Is there a market for syrupy hip-hop performed by a hamstrung Oscar winner? It surely can’t help that the new songs sound nothing at all like the feel-good rap with which he made his reputation in the Nineties. Smith’s early movie star persona was of a natural-born charmer. That was likewise the aura he brought to hits such as “Gettin’ Jiggy With It”, “Miami” and “Boom! Shake the Room” – the 1993 UK No 1 made with early collaborator Jeff Townes. Nobody would mistake these tracks for the second coming of Public Enemy. Raised Baptist, Smith avoided swearing in his rapping and preferred to radiate a blinding positivity. His music wasn’t deep or meaningful, but it was great fun. These latest tunes, by contrast, feel weighted by the need to circle back around to Smith’s spiritual torment.
Only Smith can know if he is truly on a journey of self-discovery or merely attempting to rehabilitate his image by portraying himself as a victim of life’s slings and arrows. The other tricky question concerns his standing in Hollywood – and whether there is any way back for him. “It is kind of crazy to think that this one incident could wipe away so many decades of goodwill,” The Wrap editor-in-chief Sharon Waxman told the BBC in the wake of the slap. “But it was so public, it was so outside of the box. One agent we talked to called it a ‘stunning’ act of narcissism. The movie star brand for Will Smith is badly tarnished.”
Tarnished but not destroyed. In 2024, Smith roared back to the top of the box office when he reunited with Martin Lawrence for a fourth Bad Boys movie – the $400m-grossing Bad Boys: Ride or Die. Fans hailed it a stunning comeback. Yet for all its success, Ride or Die has not absolved the actor. Future cinematic projects remain thin on the ground – though he is reportedly moving forward with sequels to his 2007 dystopian thriller, I Am Legend, and his satirical 2008 superhero comedy Hancock.
Behold Schrödinger’s A-lister, then – simultaneously cancelled and not. Still, whichever column he belongs in, he is no longer the sure thing who clocked up hits such as Men in Black, I, Robot or Aladdin – or walked away from disasters such as Suicide Squad and Collateral Beauty with mega-star halo intact. The imponderable posed by his comeback album is to what degree film’s loss will be hip-hop’s gain. For now, the prospect of a new dawn for Smith’s rapping career has not, it is fair to say, set music alight.
“It will be a lot harder because he is trying to appeal to young people,” says Tim Price, host of the Will Smith Podcast and curator of a website dedicated to Smith’s music. “You can see him trying to connect by going on Twitch streams and leaning into his social media. Will started as a rapper and I know it’s his first love. His music has always been popular because it’s been fun and very relatable. This new album is very different though, so it will be interesting to see if he is going to connect with more honest and raw songs.”

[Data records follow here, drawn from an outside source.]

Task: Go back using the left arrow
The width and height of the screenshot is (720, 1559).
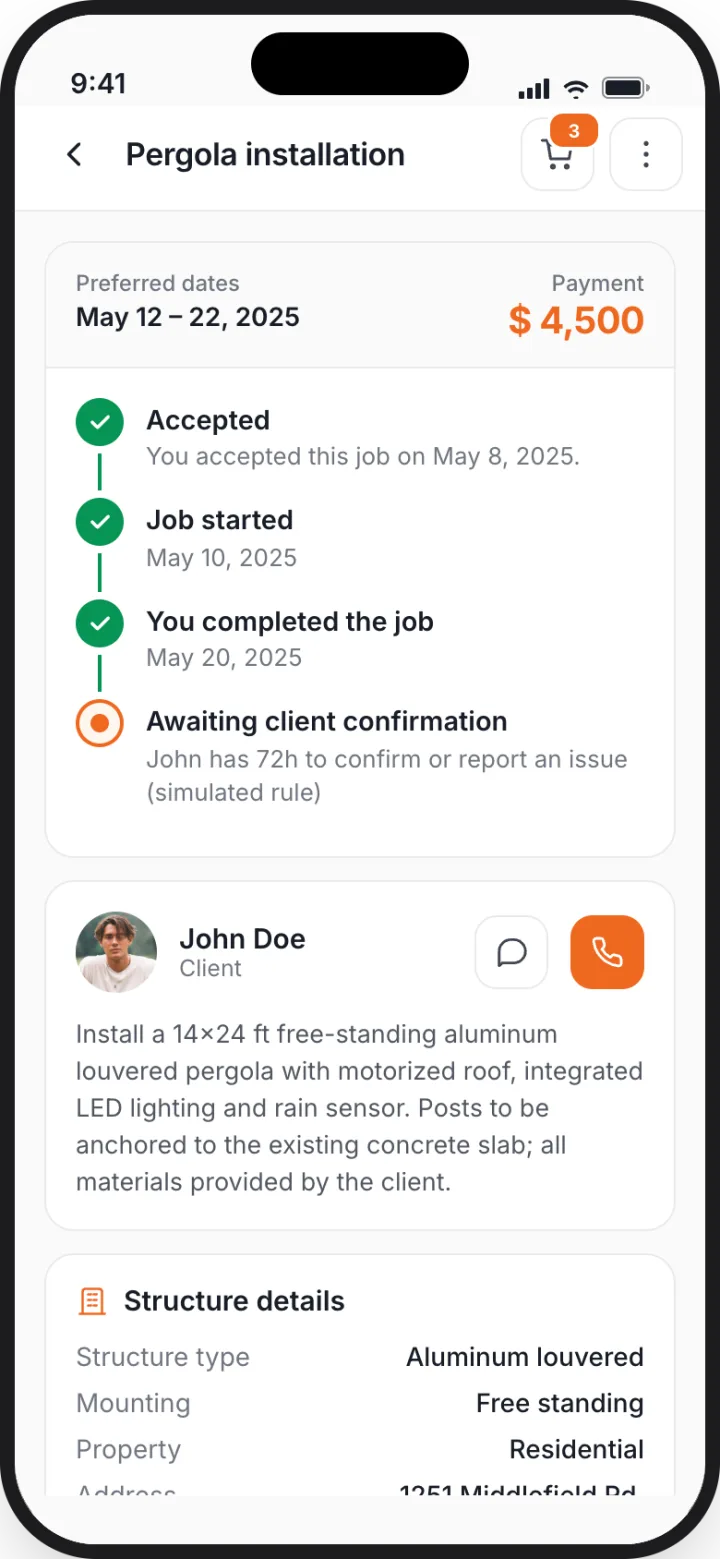Action: 74,155
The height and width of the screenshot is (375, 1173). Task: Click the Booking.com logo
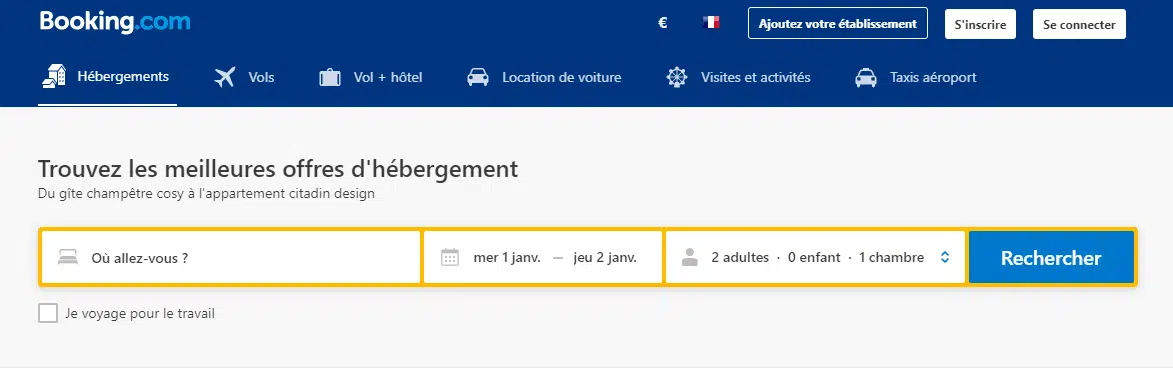tap(115, 22)
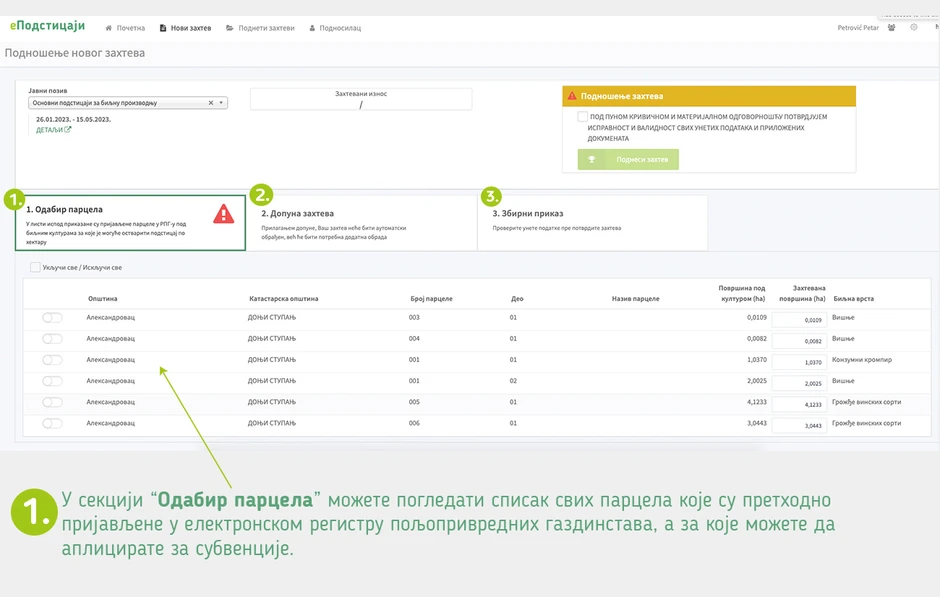Enable toggle for Конзумни кромпир parcel row
940x597 pixels.
52,360
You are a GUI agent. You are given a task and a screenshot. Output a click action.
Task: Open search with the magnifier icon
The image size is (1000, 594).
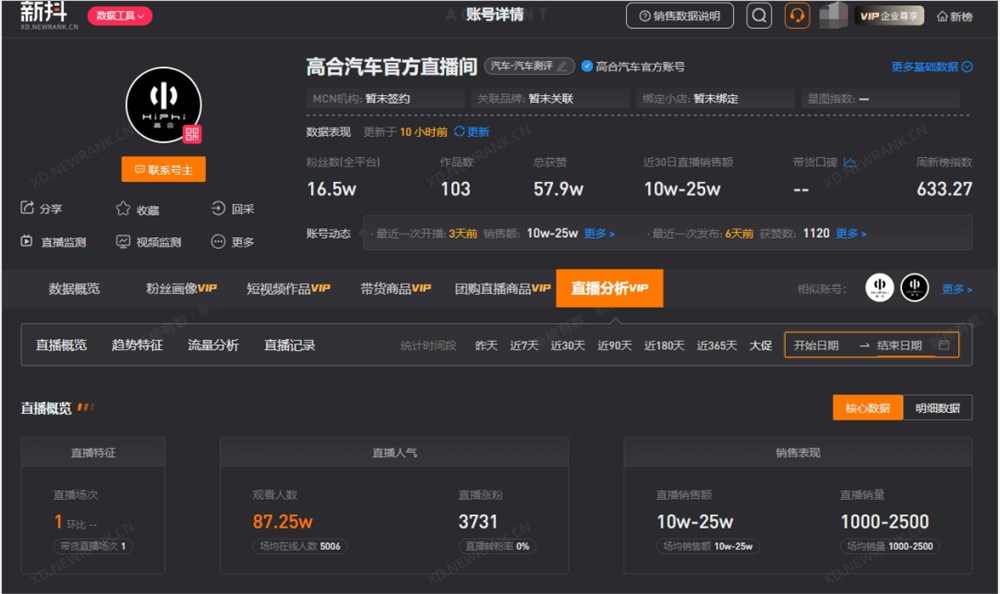pyautogui.click(x=760, y=16)
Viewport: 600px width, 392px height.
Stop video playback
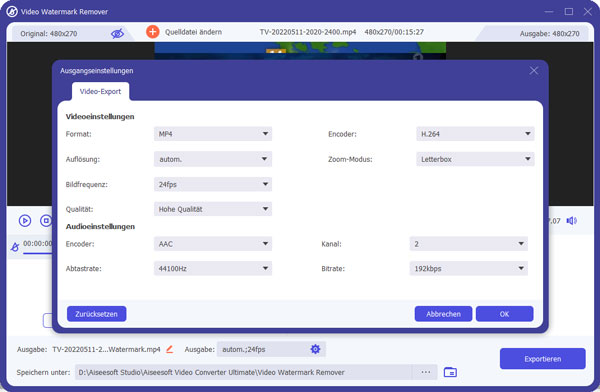click(x=46, y=221)
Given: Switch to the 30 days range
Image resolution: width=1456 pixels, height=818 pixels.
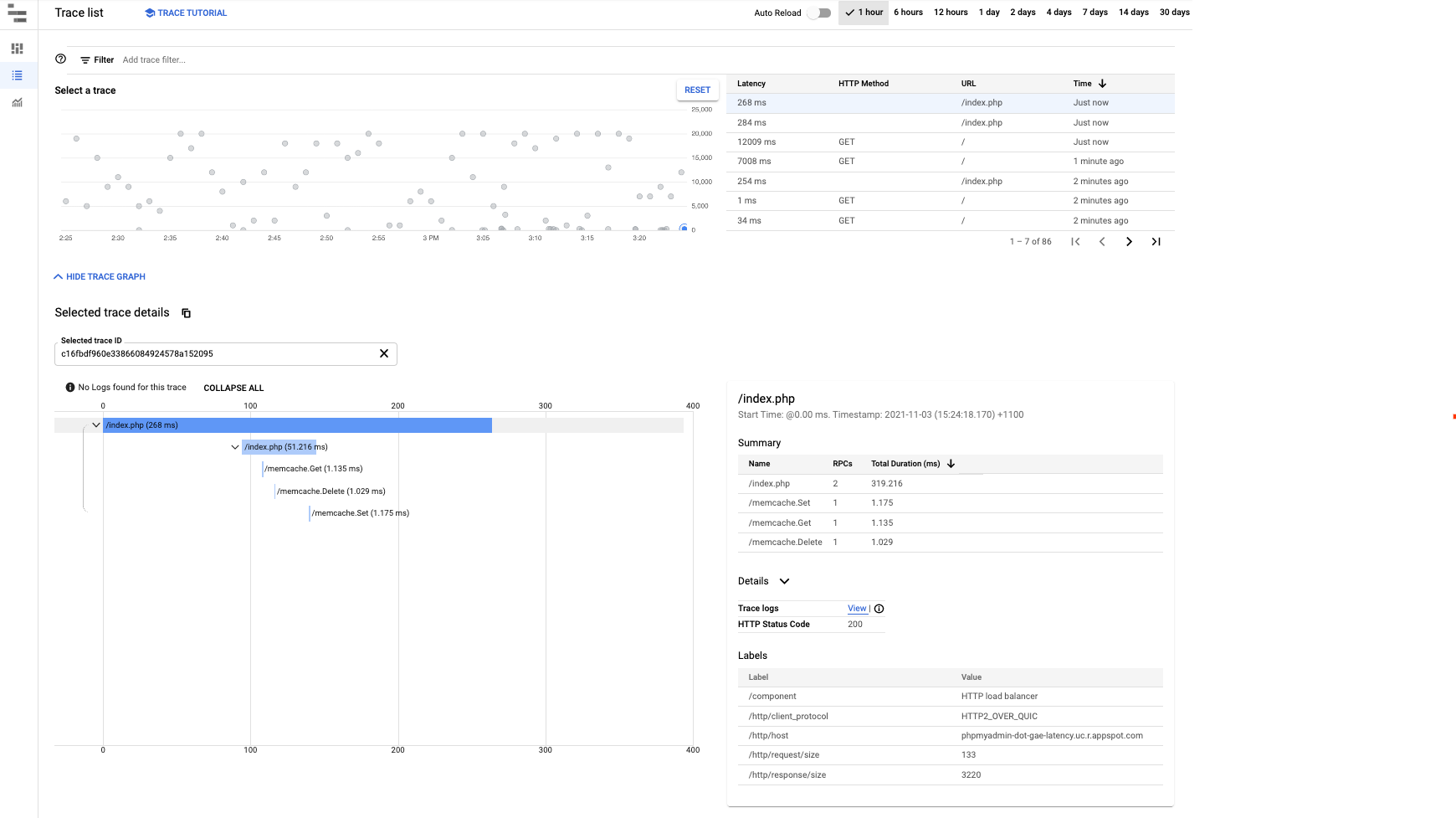Looking at the screenshot, I should pos(1175,12).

Others are more sceptical and perceive the move into spiritual hip-hop as a shameless attempt at image rehabilitation. “Who’s ready for 12-15 generic tracks of vague bars about struggling, making mistakes, and persevering,” was the withering assessment of one rap fan on Reddit.
Who’s right? The Smith fans who want Big Willie back in style? Or hip-hop purists dismissive of his comeback as a marketing wheeze? By the time he takes to the stage at Scarborough in August, the answer will surely have become clearer.